スマートフォンは個人所有のiPhoneXです。発売当初は定評のあったiPhone8を更にグレードアップした撮影機能が話題になりました。
一眼レフの方は、iPhoneXが不利にならないよう、ほぼ10年選手のNikonD7000。レンズも解像力を売りにしたようなレンズではなくTAMRONのB016Nにしました。16-300mm F3.5-6.3のいわゆる便利ズームと呼ばれるレンズです。
画角は極力iPhoneXの75度(35mmフィルム換算で28mm)に合わせてます。
この条件で、事務用の折り畳みの長テーブルにインスタントコーヒーの瓶と、市販のアイスモナカを置いて撮影してみました。
ピントはiPhoneXもD7000もインスタントコーヒーの瓶の蓋の手前側の角(画面上で一番下に位置する角)に合わせています。
一眼レフはハンディとして絞り優先モードで、絞り開放で撮っています。
先ずはiPhoneXの画像です。
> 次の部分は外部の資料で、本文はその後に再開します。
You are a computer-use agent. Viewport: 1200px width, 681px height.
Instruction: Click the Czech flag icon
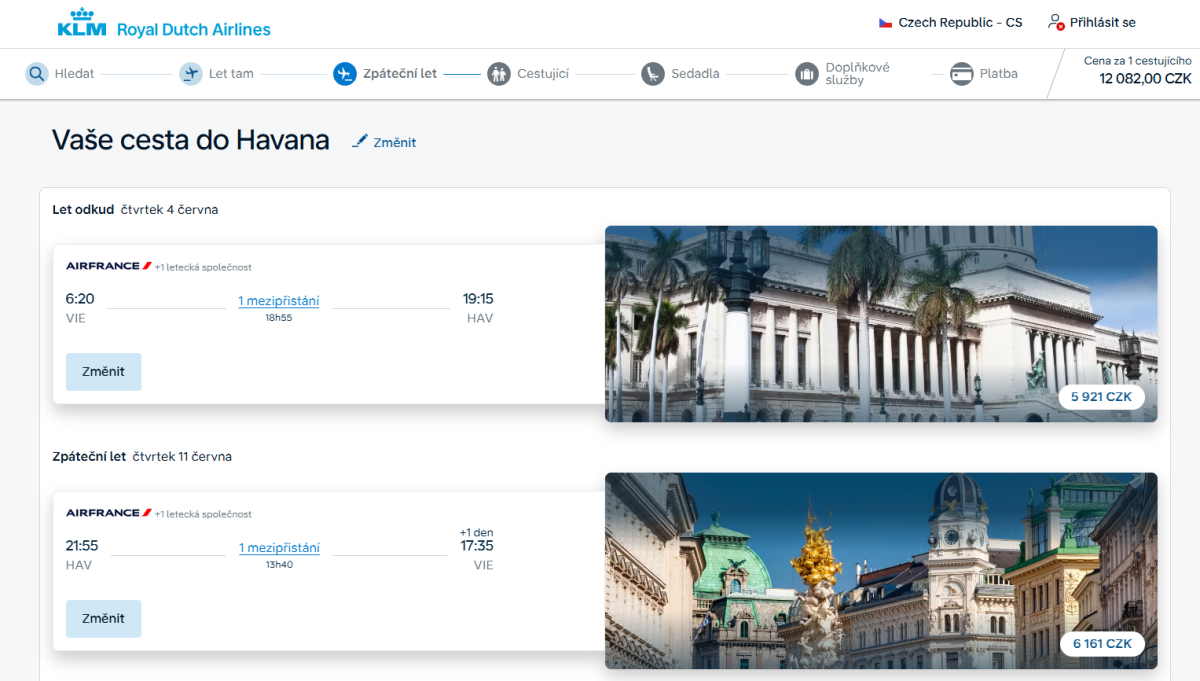pos(885,23)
HDRではくノーマルモードでの撮影です。
パッと見、なかなかよく撮れている感じがすると思います。
メリハリのある写真…というか、この写真だけ見たらカメラにあまり詳しくない人は「スマホでこんな写真が撮れるのなら高いカメラなんて要らないじゃないか」と思うのもおかしくはないと思います。
次に10年落ちの一眼レフと、一眼レフ用レンズとしては決して高級な部類ではないレンズを組み合わせて撮った写真です。
モナカがややピンぼけなのは絞り開放で撮っているので、ピントを合わせた部分との位置関係(レンズからの距離)でボケてしまうのです。これは絞りを絞り込む事で同じようにピントを合わせる事ができます。
逆にこの機能を使ってピントを合わせたい場所以外をボケさせる事も可能です。
被写界深度などと言いますが、今回の記事は初心者の方向けなので詳しくは書きませんので、興味のある方は検索したり調べてみて下さい。
先ず、コーヒーの瓶とモナカの大きさの関係が全く違う事がわかります。
スマートフォンの画像はまるで巨大なビルを空撮したかのような広角で、モナカのパッケージの縦横の長さも、圧縮されて寸詰まりになってしまっています。
一方、広角撮影とはいえ一眼レフの写真は実際のサイズに近く写っています。
そして何より色味です。こんな目が疲れそうな木目がクッキリした事務机なんて存在しません。
スーパーなどで並んでいるインスタントコーヒーと見比べたら、実際の色はほぼ一眼レフの写真の色味だという事が理解出来ると思います。
一見、見栄えの良い画像が簡単に撮れる感じがするスマートフォンですが、実際は見栄えを良くする補正が思いっきり掛かっていて実像からはかけ離れているという事です。
細かい説明は省きますが、これは直径数ミリしかないレンズ、画素数は多いのに表面積の狭いセンサーを使っている事が原因です。
日本人は特にカタログスペックに弱いと言われてますが、単純に画素数=画質の良さではないのです。
ただし、スマートフォンは常に持ち歩くもの。
いつでもフィルム時代には考えられなかった高性能のカメラを持ち歩いているという事に変わりはありません。
旅のスナップや、ちょっとした記録ならスマートフォンは素晴らしいカメラ機能と言えます。
レンズ付きフィルムの登場で、90年代には常に鞄に忍ばせて事あるごとに写真を撮っていたような人からしたら、現代のスマートフォンの撮影機能は夢のようなアイテムでしょう。
ここはカメラ趣味の人しか立ち寄らないでしょうから、理解しがたいとは思いますがスマートフォンで済ますも、歴とした選択肢のひとつです。
適材適所でスマートフォンだって素晴らしいカメラなのですから。
ただし、レンズ、センサーのサイズをカメラとは比較にならない程、小さくせざるを得ないため、どんなに画像処理の技術が上がってもカメラを超える事はないでしょう。
寧ろ、画像の見栄えが良くなれば良くなる程、補正で作られたニセモノの画像という事が言えるのではないかと思います。